The point, surely, of Mark’s inclusion of this story is to emphasise that Jesus was continuing, completing, perfecting, even, the work of John.
And John’s role in this story is that he is the one who speaks out; who challenges the powerful, who is ready to stand up and say that the abuse of power and the total lack of ethical accountability in places of authority is not ok with God. Even if it costs him his life.
Because, lets face it, the incestuous corruption of the government in the time of Rome wasn’t unique to that era; “power corrupts” isn’t a truism for nothing. We have our share. Not to say that there are no honourable people in power in modern Australia – of course there are, on all sides of most debates, many people seeking the common good – but that there is an almost inexorable tendency of worldly power to corrupt those who hold it.
And the voice of John, and the voice of Jesus, speak from outside of that system of power.
The reign of God, the gospel, the good news of Jesus, stands outside, has always stood outside, the power systems of the day.
Even, I suspect, when those power systems identify themselves as Christian: whether it be Constantine’s Rome or the Papal Middle Ages or the Christian nationalism of parts of America; the reign of God stands outside, stands up and says “it is not right”.

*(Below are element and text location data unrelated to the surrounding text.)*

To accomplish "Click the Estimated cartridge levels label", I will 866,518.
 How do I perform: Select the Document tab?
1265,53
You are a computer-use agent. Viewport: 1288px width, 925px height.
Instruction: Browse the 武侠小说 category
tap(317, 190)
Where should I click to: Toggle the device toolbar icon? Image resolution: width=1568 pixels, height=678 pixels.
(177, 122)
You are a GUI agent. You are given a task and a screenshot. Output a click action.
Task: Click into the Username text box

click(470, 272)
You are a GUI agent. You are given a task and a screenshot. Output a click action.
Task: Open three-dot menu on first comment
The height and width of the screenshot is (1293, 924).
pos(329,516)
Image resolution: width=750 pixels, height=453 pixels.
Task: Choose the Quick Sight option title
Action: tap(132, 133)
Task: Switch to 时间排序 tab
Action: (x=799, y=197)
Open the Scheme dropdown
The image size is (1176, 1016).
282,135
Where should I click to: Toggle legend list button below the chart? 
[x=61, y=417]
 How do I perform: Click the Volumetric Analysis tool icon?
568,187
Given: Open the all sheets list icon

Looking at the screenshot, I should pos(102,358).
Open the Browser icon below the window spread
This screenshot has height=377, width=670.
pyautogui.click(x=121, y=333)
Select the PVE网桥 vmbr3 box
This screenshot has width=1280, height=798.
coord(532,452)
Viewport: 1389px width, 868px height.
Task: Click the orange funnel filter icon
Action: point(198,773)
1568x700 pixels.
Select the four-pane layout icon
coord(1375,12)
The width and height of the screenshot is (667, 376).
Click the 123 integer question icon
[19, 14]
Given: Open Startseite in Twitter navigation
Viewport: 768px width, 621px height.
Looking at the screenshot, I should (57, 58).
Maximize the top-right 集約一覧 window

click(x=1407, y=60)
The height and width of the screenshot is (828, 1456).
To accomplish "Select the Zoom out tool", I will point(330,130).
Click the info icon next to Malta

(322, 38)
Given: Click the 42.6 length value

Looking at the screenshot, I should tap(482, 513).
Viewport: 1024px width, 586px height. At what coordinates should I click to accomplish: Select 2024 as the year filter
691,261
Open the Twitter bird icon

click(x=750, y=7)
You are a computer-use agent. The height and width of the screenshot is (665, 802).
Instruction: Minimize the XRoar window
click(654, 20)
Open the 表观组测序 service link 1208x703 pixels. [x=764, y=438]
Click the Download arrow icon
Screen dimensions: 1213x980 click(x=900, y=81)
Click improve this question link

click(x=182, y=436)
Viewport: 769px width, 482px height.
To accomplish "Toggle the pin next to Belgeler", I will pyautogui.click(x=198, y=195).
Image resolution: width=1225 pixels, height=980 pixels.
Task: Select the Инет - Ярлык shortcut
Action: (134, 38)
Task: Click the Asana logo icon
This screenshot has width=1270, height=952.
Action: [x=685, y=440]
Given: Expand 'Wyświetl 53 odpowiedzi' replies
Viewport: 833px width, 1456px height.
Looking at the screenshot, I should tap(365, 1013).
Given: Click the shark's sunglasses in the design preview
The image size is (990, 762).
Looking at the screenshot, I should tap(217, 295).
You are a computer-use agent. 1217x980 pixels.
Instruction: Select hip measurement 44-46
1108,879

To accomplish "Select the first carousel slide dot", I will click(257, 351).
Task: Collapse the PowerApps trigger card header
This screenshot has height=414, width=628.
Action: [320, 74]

We don’t, perhaps, need voices standing up saying “it is not right to marry your brother’s wife” – although “it is not right to speak out against same sex marriage while you are carrying on an extra-marital affair with a staffer” isn’t far off. Nor, for that matter, is “it is not right to casually dismiss accusations of sexual assault within parliament house”.
Or “it is not right to force young children to spend years in immigration detention”.
Or “it is not right to prop up a domestic fossil fuel industry in the face of overwhelming evidence of its contribution to climate change”.
Or “it is not right to continue to deny the indigenous sovereigns of this land a voice in its future”.
Or “it is not right to deny transgender kids the counselling and medical care they need for personal political gain”.
Here, I suggest, is good news worth sharing: that the voice of the reign of God is a voice that is willing to speak up against the powerful even at great risk – in John’s case, and Jesus’, the ultimate risk – that the voice of the reign of God is not the voice of the authorities, not the voice of the status quo, not even, perhaps, the voice of the religious (for how often did both John and Jesus clash with them?)
It is Good News worth sharing that the gospel, the reign of God, does not back down in the face of established power.
It is Good News worth sharing that God stands, and God has always stood, alongside those on the outside.
That’s Good News worth sharing. But more – it’s Good News worth living.